How Can You Protest?

John Pilger on what we can all do to fight this illegal and immoral attack on Iraq

When Bush and Blair begin their illegal and immoral attack on a country that offers us no threat, we all have a choice.

We can wring our hands and say there is nothing we can do in the face of such powerful piracy - or we can reclaim the democracy that has been so corrupted by an elected dictatorship (in Bush's case, unelected).

There is only one responsible way to achieve the second goal. The polite term is civil disobedience. The street term is rebellion.

In 1946, Justice Robert Jackson, the chief prosecutor at the Nuremberg trials of the Nazi leadership, said that the "very essence" of international justice "is that individuals have international duties which transcend national obligations of obedience imposed by the state".

The British government is about to commit a great criminal act.

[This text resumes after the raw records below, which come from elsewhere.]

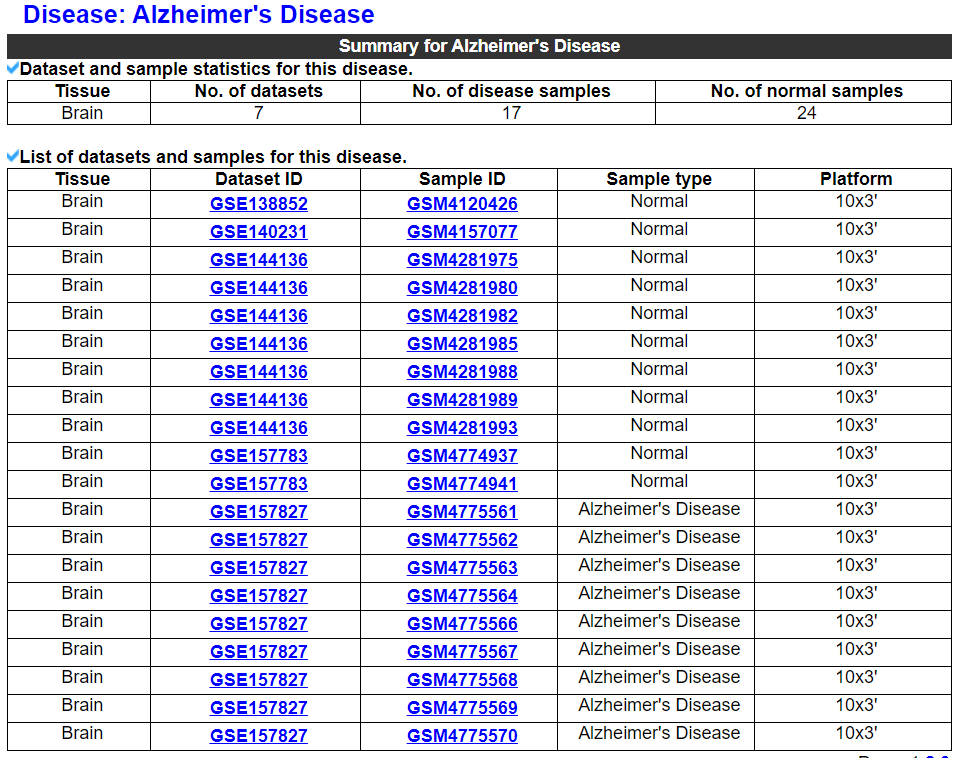The width and height of the screenshot is (958, 758).
Task: Select sample ID GSM4281975
Action: 462,260
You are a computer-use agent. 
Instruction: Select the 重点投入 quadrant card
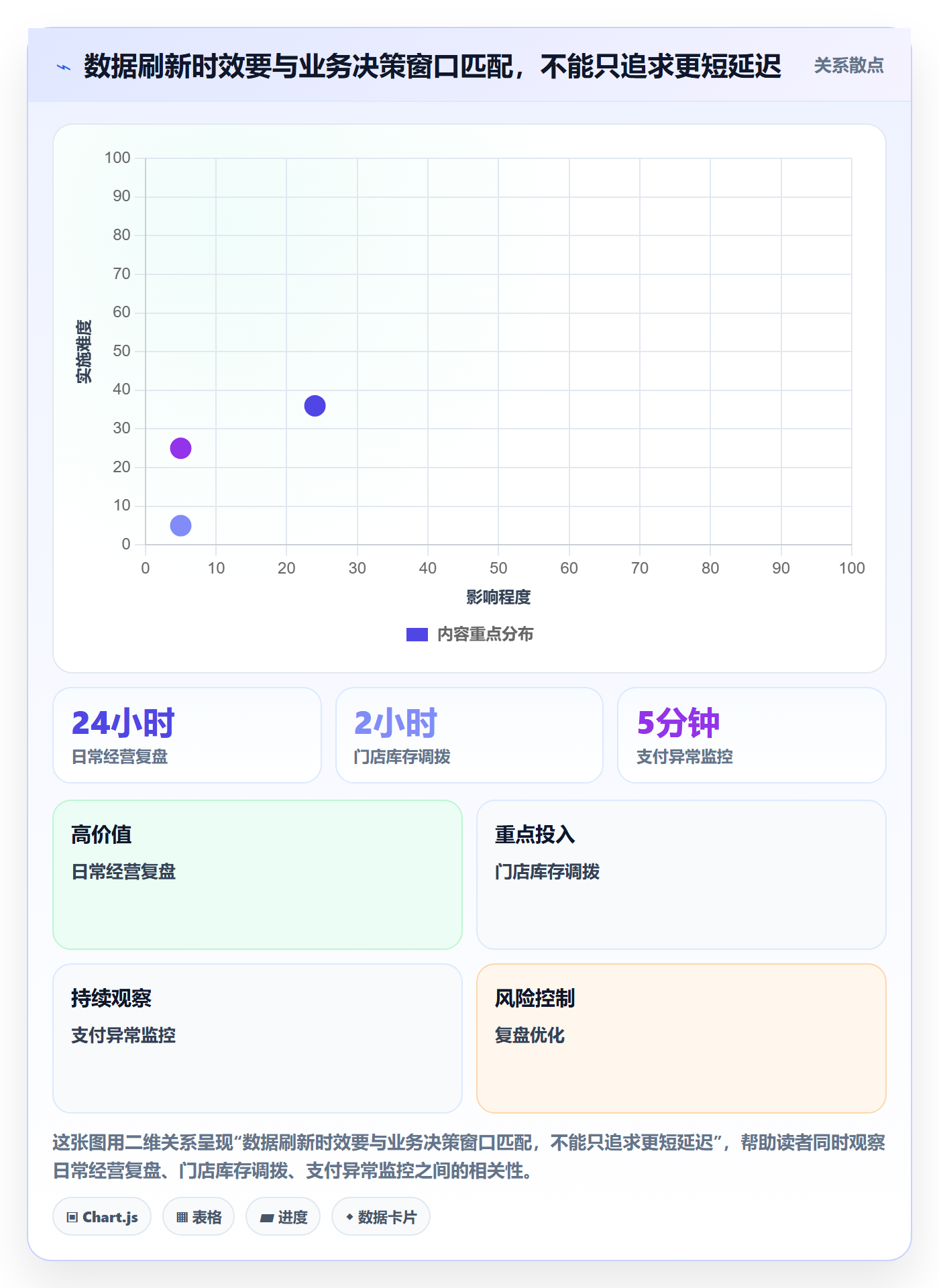pyautogui.click(x=681, y=875)
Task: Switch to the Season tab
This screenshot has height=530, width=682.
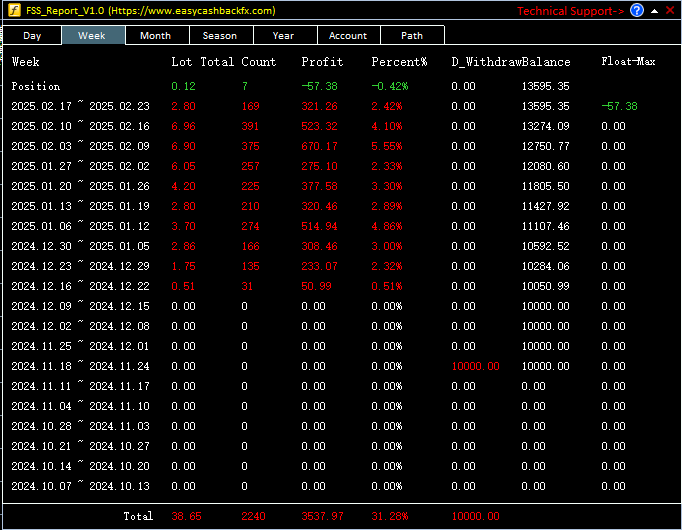Action: click(x=221, y=36)
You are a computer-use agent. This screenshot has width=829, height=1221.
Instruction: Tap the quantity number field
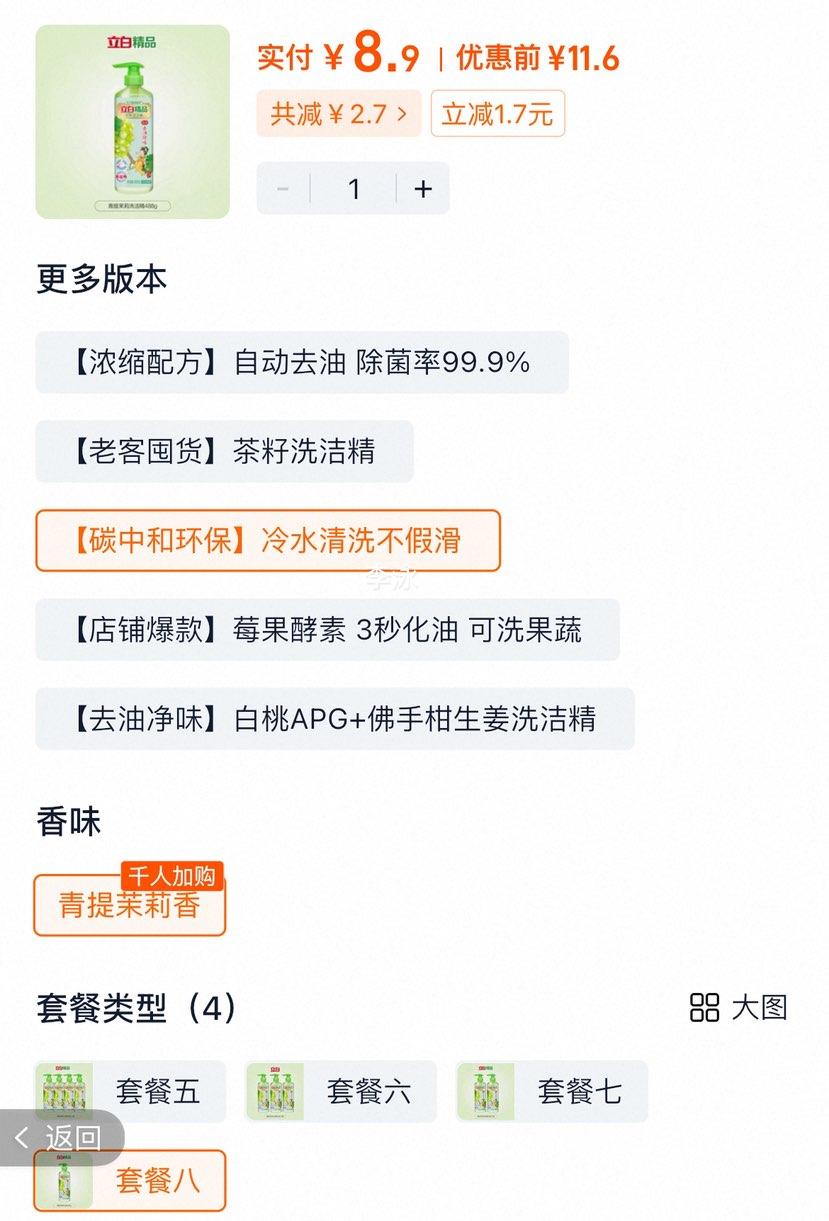click(x=353, y=188)
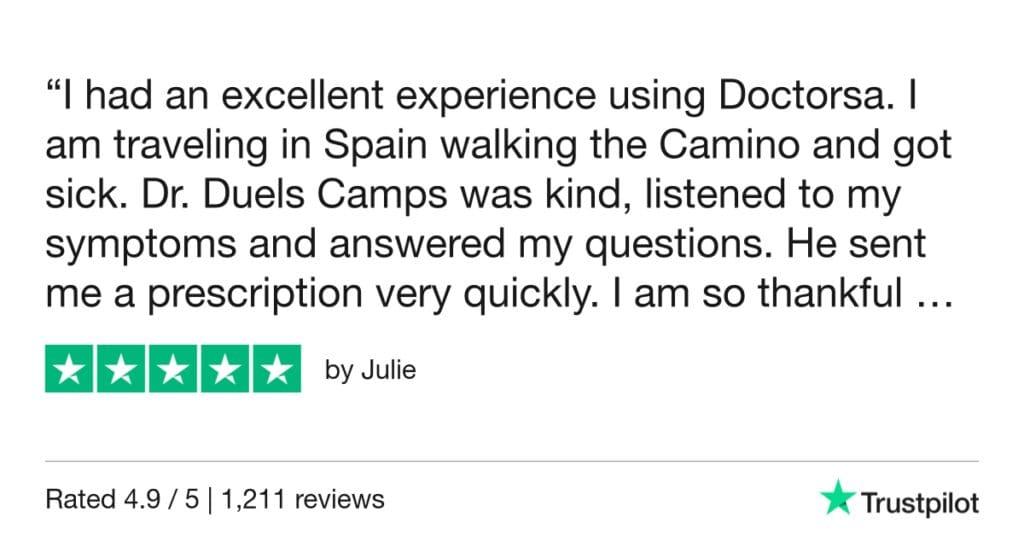Expand the review via trailing ellipsis
Viewport: 1024px width, 535px height.
(x=935, y=297)
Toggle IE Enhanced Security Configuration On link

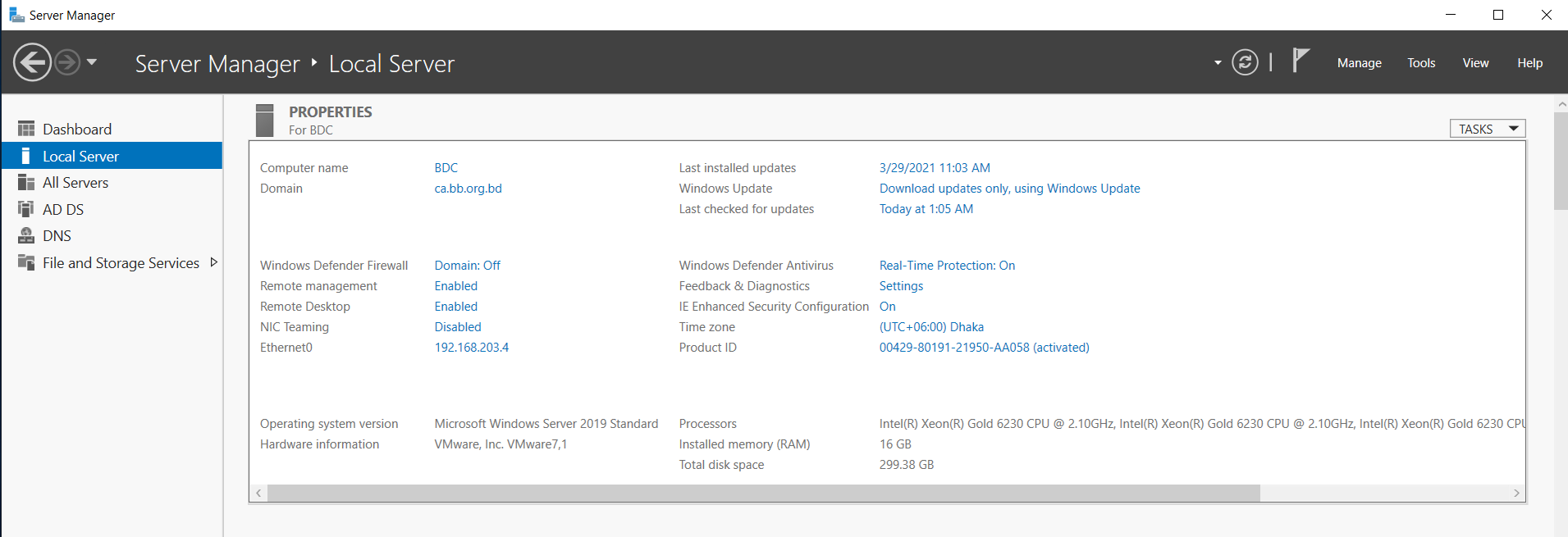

That is not rhetoric - it is true. Every tenet of international law makes that clear, not least the United Nations Charter itself. Indeed, the judges at Nuremberg were quite clear about what they considered the gravest of all war crimes: that of an unprovoked invasion of a sovereign territory.

In the face of this impending crime, the "international duty which transcend national obligations of obedience" now belongs to you, the millions of people who have understood the nature of the crime. Now, you have both the right and the duty to act.